Work order A: The text below on shallot latent virus names several Allium species where a molecular study also found the virus. List every species it names in that sentence.
Work order B: Write out the section of the shallot latent virus text below from "Shallot latent virus (SLV), a" to "nm in length.", keeping the wording unchanged.

Excerpt provided:
=======

Shallot latent virus

Virus classification
- (unranked): Virus
- Realm: Riboviria
- Kingdom: Orthornavirae
- Phylum: Kitrinoviricota
- Class: Alsuviricetes
- Order: Tymovirales
- Family: Betaflexiviridae
- Genus: Carlavirus
- Species: Carlavirus latensascalonici

= Shallot latent virus =

Species of virus

Shallot latent virus (SLV), a species of Carlavirus, was first identified in shallots in Netherlands. The virus particle is elongated, 650 nm in length.

== Epidemiology ==
Since its first detection in shallots, SLV has been found infecting garlic, onion, and leek on five continents. In Indonesia, the virus has been identified in shallot, which is widely grown and used as a food ingredient, and also in garlic. In Turkey, where shallot is less commonly cultivated, SLV was identified in onion in Amasya province instead. However, SLV was not detected in onion samples collected in Ankara province. Molecular study also detected SLV in other Allium species such as Allium cyathophorum, Allium moly, Allium scorodoprasum, and Allium senescens subsp. montanum.

=======

Data to examine:
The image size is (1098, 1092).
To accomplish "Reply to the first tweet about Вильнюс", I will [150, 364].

=======

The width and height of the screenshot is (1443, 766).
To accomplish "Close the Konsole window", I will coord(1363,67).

=======

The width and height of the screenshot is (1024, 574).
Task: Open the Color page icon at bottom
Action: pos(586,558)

=======

Problem solution A: Allium cyathophorum, Allium moly, Allium scorodoprasum, Allium senescens subsp. montanum

Problem solution B:
Shallot latent virus (SLV), a species of Carlavirus, was first identified in shallots in Netherlands. The virus particle is elongated, 650 nm in length.